**Directions for this task**
Report every line in the records below that holds the word "value".

**Data to use**
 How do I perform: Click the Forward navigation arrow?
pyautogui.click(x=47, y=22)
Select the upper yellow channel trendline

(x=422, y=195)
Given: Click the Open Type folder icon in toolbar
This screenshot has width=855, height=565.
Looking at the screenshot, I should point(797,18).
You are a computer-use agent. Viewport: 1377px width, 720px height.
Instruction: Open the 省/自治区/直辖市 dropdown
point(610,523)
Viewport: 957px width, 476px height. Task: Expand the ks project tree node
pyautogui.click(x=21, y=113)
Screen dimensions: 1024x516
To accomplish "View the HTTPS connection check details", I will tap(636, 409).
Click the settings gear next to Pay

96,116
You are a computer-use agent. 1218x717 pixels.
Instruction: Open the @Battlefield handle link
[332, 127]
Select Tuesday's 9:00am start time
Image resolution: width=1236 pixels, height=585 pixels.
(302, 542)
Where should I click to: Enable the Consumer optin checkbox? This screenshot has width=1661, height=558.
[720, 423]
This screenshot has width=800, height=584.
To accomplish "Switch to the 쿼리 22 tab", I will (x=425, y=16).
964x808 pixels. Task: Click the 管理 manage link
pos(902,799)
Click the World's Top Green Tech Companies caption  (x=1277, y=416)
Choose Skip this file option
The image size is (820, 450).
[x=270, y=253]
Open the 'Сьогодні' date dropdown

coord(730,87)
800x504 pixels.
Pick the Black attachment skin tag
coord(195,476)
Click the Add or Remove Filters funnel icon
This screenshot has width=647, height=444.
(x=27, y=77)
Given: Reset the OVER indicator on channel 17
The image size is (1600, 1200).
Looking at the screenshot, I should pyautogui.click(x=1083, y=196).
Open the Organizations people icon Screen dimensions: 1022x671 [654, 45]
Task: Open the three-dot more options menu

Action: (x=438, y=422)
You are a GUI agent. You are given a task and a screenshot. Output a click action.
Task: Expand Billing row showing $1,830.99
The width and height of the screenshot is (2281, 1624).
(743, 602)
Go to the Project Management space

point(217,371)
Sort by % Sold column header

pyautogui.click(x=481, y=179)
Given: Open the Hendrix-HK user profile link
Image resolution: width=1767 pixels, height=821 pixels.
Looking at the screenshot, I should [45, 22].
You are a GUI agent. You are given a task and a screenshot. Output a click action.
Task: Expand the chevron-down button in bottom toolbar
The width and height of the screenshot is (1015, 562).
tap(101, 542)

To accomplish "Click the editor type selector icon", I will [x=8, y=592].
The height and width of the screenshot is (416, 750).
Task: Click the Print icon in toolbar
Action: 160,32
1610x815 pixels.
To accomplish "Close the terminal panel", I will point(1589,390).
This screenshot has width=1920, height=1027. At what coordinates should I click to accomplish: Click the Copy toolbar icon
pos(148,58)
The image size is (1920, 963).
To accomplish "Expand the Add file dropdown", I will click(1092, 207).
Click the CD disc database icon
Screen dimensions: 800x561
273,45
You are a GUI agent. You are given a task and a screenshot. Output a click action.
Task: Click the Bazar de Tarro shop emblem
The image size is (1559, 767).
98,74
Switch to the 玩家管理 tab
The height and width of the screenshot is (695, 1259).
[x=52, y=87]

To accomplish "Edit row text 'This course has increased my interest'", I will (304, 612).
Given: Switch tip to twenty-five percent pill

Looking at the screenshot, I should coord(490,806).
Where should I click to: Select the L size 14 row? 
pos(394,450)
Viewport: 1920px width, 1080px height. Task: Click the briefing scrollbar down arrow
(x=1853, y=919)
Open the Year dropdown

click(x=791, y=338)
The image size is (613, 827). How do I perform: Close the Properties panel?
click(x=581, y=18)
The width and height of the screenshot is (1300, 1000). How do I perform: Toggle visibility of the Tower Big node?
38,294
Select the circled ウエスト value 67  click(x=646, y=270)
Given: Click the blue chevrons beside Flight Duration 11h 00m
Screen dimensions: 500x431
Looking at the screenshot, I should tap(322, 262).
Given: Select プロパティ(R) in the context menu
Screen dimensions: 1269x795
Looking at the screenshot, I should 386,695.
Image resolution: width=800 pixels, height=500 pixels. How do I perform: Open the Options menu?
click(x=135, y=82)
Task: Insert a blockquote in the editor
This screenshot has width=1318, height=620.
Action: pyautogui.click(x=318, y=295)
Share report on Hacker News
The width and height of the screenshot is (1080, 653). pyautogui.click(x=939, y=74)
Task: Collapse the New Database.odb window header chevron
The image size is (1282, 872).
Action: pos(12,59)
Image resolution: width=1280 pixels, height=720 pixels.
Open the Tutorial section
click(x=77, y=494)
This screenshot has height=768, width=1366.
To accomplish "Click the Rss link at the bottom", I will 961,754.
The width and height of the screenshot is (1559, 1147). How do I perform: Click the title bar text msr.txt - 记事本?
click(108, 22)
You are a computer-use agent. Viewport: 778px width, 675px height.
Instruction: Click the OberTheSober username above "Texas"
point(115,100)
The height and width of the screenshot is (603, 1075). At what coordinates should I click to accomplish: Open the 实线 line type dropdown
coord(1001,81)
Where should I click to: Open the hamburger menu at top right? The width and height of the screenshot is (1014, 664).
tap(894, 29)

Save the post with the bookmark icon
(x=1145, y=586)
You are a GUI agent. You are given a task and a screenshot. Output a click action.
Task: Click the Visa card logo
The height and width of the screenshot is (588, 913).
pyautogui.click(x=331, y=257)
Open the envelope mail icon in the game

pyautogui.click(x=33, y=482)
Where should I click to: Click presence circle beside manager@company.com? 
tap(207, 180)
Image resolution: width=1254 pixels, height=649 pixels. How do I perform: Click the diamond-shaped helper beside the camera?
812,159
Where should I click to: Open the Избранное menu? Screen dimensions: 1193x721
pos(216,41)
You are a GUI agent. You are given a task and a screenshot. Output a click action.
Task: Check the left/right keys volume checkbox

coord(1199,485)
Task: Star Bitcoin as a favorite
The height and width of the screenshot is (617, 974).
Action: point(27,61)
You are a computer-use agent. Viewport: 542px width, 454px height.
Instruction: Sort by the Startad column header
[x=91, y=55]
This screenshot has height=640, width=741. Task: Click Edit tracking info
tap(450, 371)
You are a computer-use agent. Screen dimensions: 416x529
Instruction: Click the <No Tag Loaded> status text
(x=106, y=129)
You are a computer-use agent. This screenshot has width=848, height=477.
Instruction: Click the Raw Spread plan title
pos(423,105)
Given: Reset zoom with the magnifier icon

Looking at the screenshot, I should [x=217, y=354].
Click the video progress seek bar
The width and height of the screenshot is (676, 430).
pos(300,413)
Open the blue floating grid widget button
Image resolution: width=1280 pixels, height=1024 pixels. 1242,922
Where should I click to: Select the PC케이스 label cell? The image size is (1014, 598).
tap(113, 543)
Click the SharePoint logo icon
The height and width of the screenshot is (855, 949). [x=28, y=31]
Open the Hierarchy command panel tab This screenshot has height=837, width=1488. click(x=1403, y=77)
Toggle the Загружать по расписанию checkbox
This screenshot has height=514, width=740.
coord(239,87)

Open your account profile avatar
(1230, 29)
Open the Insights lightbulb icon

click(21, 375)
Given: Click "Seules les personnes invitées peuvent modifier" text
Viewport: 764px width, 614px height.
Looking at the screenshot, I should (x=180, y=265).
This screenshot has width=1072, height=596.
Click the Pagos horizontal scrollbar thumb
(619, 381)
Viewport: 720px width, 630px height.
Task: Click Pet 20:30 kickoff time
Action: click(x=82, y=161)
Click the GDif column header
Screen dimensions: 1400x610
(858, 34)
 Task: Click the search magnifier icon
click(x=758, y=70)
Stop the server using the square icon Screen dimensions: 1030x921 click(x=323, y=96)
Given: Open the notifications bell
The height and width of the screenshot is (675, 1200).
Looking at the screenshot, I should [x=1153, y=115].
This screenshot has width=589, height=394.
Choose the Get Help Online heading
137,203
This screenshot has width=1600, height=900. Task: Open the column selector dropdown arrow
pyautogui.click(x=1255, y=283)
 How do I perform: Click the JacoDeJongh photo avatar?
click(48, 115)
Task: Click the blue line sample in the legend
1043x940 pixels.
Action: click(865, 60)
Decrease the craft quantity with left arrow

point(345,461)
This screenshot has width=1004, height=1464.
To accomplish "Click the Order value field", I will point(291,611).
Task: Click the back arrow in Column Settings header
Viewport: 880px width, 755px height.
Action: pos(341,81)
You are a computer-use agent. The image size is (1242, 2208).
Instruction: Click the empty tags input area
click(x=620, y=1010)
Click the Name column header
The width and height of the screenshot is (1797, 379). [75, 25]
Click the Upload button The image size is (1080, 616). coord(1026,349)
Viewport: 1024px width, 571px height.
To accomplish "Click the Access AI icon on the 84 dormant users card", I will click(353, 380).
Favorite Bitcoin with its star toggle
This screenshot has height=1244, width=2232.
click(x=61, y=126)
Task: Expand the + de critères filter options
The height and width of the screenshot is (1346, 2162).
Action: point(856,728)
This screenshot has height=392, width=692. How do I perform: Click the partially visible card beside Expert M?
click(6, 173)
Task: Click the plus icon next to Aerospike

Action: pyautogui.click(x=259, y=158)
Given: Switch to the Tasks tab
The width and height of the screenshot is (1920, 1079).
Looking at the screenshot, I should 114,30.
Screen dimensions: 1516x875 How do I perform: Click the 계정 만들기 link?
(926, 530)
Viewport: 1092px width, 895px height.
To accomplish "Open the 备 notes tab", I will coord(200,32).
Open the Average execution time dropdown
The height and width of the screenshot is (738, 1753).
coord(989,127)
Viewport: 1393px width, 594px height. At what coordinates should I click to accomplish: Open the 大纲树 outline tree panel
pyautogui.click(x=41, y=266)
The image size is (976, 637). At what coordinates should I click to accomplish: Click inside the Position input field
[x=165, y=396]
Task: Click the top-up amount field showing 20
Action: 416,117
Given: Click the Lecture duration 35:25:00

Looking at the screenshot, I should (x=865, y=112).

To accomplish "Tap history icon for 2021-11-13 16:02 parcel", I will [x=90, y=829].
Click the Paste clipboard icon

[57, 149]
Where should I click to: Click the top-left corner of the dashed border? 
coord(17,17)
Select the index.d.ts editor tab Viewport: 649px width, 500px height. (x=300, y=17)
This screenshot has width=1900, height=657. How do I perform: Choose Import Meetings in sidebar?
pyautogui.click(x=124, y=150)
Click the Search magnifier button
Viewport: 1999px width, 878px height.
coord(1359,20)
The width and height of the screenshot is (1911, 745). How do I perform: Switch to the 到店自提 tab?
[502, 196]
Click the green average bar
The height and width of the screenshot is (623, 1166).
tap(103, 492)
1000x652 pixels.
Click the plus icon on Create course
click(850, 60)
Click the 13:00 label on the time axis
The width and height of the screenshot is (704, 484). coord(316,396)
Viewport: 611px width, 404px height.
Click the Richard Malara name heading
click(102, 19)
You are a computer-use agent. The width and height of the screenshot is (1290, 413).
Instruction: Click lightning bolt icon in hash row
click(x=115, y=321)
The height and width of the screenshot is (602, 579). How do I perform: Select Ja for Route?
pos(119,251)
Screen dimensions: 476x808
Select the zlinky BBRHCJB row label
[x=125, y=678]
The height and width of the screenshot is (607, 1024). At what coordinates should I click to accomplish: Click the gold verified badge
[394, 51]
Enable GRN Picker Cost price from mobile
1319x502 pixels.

**Solution to the exercise**
Select the circled ウエスト value 67  click(x=646, y=270)
To accomplish "Click the Order value field", I will point(291,611).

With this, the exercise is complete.